Budgeting has always been at the heart of business decisions for the family, allowing them to track performance, make improvements and, ultimately, safeguard their business on their tenanted farm.

Couple leaning on a gate

Henry and Annie Jones © Richard Stanton

“We want to be the best we can and do it to the best of our ability,” says Annie Jones, who farms with her husband, Henry, father-in-law, Barry, and Henry’s uncle, Peter. “Budgeting is crucial. You can’t run a medium-to-large farm business without knowing your figures.”

Farm Facts: Hilley Farm, Shrewsbury

  • 182ha grazing platform, plus 61ha of silage ground and 20ha of arable, all rented
  • 390 Jersey cross Friesian cows
  • Calving from 20 February in 12-week block
  • Averaging 5,200 litres a cow a year at 4.8% fat and 3.5% protein
  • Calve inside on loose yards, before going out to grass
  • Rotational paddocks grazed on 12-hour breaks
  • Buffer-fed grass silage at the shoulders of the year
  • Supplying Mona Dairies on a cheese contract
  • Dairy beef calves sold at 2-3 weeks old

In 2019, a number of factors made the family question the viability of the mixed farming business.

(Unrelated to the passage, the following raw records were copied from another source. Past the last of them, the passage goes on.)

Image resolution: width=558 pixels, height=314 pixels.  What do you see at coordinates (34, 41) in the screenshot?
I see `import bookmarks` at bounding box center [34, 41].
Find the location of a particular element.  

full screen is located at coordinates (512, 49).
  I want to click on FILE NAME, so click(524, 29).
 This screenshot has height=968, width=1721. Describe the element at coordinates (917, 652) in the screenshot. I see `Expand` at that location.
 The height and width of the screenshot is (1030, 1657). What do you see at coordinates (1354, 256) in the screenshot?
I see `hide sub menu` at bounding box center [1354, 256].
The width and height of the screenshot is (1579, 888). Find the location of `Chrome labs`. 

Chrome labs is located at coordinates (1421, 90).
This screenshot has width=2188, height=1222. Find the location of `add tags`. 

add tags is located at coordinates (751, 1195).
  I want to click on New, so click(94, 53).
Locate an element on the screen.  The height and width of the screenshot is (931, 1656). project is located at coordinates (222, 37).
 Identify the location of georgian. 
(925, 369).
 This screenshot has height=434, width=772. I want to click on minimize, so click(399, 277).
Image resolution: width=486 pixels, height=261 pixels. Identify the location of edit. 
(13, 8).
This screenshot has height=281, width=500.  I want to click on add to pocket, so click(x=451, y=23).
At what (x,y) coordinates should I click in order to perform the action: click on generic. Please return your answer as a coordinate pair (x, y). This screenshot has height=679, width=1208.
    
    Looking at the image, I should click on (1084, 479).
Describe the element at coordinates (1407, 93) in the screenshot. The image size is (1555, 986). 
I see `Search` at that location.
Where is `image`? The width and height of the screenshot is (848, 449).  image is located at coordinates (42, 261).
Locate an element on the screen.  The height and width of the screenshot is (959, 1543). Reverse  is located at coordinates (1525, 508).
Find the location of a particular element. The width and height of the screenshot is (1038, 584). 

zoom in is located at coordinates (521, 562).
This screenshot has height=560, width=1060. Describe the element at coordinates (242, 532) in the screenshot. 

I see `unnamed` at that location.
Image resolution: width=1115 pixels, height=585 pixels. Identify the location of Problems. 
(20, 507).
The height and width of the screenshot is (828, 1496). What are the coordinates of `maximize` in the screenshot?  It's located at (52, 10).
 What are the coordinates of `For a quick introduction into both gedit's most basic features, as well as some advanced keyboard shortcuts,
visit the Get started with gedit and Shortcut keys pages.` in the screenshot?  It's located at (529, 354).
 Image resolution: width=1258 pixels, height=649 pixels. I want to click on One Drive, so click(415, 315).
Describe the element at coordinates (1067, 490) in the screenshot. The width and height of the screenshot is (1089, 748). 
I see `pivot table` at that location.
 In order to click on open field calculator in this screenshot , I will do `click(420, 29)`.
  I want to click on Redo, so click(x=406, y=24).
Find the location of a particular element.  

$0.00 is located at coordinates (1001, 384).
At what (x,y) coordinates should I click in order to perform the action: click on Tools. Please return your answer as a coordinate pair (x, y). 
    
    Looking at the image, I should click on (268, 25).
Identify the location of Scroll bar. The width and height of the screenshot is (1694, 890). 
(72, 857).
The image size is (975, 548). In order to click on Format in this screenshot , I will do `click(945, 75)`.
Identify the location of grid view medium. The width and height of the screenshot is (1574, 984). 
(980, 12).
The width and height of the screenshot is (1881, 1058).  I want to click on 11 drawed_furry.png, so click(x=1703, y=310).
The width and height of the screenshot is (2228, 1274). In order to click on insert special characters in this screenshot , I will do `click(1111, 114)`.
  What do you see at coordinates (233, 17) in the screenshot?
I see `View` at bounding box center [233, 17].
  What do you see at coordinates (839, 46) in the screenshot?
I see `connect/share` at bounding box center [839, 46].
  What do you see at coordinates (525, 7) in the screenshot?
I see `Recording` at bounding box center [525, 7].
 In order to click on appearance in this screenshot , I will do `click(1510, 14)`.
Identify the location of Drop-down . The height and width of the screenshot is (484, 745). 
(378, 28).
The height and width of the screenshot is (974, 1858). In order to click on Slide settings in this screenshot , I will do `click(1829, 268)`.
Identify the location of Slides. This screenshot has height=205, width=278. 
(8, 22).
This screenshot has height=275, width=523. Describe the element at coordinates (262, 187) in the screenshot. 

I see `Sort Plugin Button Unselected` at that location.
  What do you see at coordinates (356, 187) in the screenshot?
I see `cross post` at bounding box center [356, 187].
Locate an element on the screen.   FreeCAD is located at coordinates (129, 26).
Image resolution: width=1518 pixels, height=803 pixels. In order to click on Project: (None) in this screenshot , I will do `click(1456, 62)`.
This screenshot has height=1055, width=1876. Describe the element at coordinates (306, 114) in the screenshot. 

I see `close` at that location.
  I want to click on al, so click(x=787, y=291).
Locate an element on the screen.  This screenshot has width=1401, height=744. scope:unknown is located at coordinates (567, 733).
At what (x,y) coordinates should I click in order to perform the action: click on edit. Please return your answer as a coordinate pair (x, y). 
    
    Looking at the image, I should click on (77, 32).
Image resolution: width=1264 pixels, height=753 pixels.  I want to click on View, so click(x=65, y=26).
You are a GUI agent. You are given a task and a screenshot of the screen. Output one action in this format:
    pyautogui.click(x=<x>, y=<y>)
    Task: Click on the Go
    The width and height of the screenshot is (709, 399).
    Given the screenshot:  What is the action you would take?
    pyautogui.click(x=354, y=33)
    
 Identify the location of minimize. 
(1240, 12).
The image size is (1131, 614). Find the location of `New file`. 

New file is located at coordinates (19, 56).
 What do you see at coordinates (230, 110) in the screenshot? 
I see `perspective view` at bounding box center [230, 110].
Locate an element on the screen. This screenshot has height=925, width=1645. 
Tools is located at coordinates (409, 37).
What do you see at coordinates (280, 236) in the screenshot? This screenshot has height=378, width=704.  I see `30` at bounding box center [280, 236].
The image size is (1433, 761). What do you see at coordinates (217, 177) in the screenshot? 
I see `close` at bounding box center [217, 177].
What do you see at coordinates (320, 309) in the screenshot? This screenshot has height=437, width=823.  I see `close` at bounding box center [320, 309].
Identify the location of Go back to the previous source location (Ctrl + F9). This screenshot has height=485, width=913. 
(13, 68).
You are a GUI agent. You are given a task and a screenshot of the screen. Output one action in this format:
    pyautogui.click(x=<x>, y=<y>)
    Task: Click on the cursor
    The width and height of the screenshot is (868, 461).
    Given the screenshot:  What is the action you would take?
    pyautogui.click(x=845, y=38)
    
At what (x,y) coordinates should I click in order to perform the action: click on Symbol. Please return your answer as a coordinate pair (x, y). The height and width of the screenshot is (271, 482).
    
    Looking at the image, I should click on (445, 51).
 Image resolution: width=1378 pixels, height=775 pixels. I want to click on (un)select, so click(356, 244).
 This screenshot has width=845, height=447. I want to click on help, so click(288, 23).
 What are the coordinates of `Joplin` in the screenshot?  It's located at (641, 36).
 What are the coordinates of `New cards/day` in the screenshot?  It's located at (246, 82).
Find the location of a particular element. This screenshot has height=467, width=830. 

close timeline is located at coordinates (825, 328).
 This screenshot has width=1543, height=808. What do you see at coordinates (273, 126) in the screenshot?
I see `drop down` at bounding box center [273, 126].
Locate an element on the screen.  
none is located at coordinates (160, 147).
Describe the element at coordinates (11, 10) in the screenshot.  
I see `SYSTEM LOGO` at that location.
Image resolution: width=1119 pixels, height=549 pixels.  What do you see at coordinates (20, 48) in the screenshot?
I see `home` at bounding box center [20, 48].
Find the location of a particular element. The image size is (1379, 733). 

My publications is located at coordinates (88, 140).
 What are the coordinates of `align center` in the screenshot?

The ending of the Basic Payment Scheme was in sight, a 20,000-bird pullet-rearing arrangement was wound up, and the family lost their rented arable land.

This left them with a 150-cow Limousin-cross suckler herd and the need to maximise the potential of the 182ha (450 acres) of grazing land around the farm.

Dairy cows in a field with a bare tree

© Richard Stanton

Expert advice

Their consultant, Sarah Lea of P&L AgriConsulting, undertook a five-year total farm budget to assess the impact of changes to farm profitability (see “Budgeting tools used at Hilley Farm”).

There was limited scope to improve margins in the beef herd as they were already top performers.

The only way to do this was to increase numbers to such an extent it was no longer feasible.

Enterprise budgeting was then carried out to determine potential gross margins on different systems.

A spring block-calving dairy was the clear winner. Based on national figures for the top 25% performing herds in 2020, the predicted improved gross margin, before forage costs and overheads, was £1,302/ha more than beef.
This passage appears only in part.